We studied 1,357 infants with mean age of 15.3±4.0 months (71.2% of all eligible infants). Infants were classified as having monotherapy or polytherapy, or unexposed in 840, 407 and 110 participants, respectively. The MEDQ of the polytherapy (92.9±14.9) and monotherapy (96.9±13.9) groups was lower than that of unexposed infants (99.8 12.5). Similarly, the MODQ of polytherapy (91.1±19.3) and monotherapy (96.6±17.5) groups was lower than that of unexposed infants (97.6 16.6). The differences in adjusted mean MEDQ were -7.4 (-11.4 to -4.3, p=0.001), -9.6 (-11.3 to -6.0, p=0.001) and -6.4 (-9.2 to -3.7, p=0.001) for valproate monotherapy, polytherapy with valproate and polytherapy without valproate, respectively. The adjusted mean MODQ also showed a similar trend. Those exposed to levetiracetam (n=62) had higher or similar adjusted MODQ (110.4±14.3; p=0.001) and MEDQ (104.3±9.1; p=0.09), compared to unexposed infants. A dose-dependent decrease in developmental indicators was observed for valproate and phenobarbitone.
Antenatal exposure to ASM, especially valproate and phenobarbitone, adversely affects motor and mental development of exposed infants.
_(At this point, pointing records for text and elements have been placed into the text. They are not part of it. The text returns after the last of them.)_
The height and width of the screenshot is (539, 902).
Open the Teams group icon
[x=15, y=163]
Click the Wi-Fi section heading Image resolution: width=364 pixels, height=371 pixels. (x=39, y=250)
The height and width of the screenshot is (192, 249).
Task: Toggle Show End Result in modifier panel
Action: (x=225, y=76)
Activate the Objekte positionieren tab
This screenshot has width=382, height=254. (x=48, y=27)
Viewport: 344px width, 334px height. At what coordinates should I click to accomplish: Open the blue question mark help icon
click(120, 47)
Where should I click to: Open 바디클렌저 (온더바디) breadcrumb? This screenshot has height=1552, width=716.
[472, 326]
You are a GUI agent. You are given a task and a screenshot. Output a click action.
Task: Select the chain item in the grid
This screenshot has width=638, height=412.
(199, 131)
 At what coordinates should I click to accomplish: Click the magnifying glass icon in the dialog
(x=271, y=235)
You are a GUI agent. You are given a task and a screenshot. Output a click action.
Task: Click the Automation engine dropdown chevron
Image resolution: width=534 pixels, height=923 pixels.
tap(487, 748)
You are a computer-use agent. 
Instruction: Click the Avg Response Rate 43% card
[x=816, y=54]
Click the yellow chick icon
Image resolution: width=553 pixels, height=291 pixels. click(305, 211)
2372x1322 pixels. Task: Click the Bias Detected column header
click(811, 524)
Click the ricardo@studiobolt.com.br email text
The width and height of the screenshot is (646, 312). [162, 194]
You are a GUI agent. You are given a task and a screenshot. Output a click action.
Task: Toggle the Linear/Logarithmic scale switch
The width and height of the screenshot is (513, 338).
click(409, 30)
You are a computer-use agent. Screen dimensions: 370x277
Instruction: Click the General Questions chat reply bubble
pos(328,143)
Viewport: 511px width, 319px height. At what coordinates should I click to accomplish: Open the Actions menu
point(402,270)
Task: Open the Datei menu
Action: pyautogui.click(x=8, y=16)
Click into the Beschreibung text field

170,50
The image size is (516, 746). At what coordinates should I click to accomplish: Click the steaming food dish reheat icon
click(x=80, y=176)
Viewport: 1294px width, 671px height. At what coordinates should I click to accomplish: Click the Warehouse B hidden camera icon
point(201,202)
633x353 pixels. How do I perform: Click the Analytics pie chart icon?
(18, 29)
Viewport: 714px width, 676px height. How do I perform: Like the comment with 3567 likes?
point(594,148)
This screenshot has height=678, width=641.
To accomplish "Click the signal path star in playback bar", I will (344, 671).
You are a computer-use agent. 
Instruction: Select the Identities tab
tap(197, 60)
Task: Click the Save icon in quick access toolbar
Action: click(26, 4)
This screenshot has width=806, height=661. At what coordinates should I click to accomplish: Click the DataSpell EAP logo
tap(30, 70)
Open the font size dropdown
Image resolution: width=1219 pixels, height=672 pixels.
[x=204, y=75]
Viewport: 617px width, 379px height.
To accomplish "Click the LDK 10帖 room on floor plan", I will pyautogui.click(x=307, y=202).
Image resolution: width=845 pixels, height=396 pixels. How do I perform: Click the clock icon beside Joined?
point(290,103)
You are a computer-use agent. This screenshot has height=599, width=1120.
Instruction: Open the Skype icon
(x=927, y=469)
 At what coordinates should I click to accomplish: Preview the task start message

Early developmental screening of high-risk infants is desirable.
我们旨在确定患有癫痫的女性在产前接触抗癫痫药物(ASM)与婴儿的运动和精神发育之间可能存在的关联。
对运动发育进行盲法评估的发育儿科医生使用印度婴儿发育评估量表(Bayley 婴儿发育量表的印度改编版)评估了(> 12 个月)婴儿的运动和精神发育。运动(MODQ)和精神发育商(MEDQ)分别为发育年龄与儿童实际年龄的比值。我们采用线性混合模型,在校正畸形状态和婴儿年龄、母亲教育和癫痫发作类型后,研究产前暴露于 ASM 与发育商之间的关系。
我们研究了 1357 名平均年龄为 15.3±4.0 个月(所有符合条件婴儿的 71.2%)的婴儿。婴儿分为单药治疗、多药治疗或未暴露于 840、407 和 110 名参与者,分别。多药治疗(92.9±14.9)和单药治疗(96.9±13.9)组的 MEDQ 低于未暴露于婴儿(99.8±12.5)。同样,多药治疗(91.1±19.3)和单药治疗(96.6±17.5)组的 MODQ 也低于未暴露于婴儿(97.6±16.6)。调整后的平均 MEDQ 差异分别为 -7.4(-11.4 至-4.3,p=0.001)、-9.6(-11.3 至-6.0,p=0.001)和-6.4(-9.2 至-3.7,p=0.001),分别为丙戊酸单药治疗、丙戊酸联合多药治疗和无丙戊酸多药治疗。调整后的平均 MODQ 也显示出类似的趋势。与未暴露于婴儿相比,接触左乙拉西坦(n=62)的婴儿具有更高或相似的调整后 MODQ(110.4±14.3;p=0.001)和 MEDQ(104.3±9.1;p=0.09)。观察到丙戊酸和苯巴比妥的剂量依赖性发育指标下降。
产前接触 ASM,尤其是丙戊酸和苯巴比妥,会对暴露于婴儿的运动和精神发育产生不利影响。对高危婴儿进行早期发育筛查是可取的。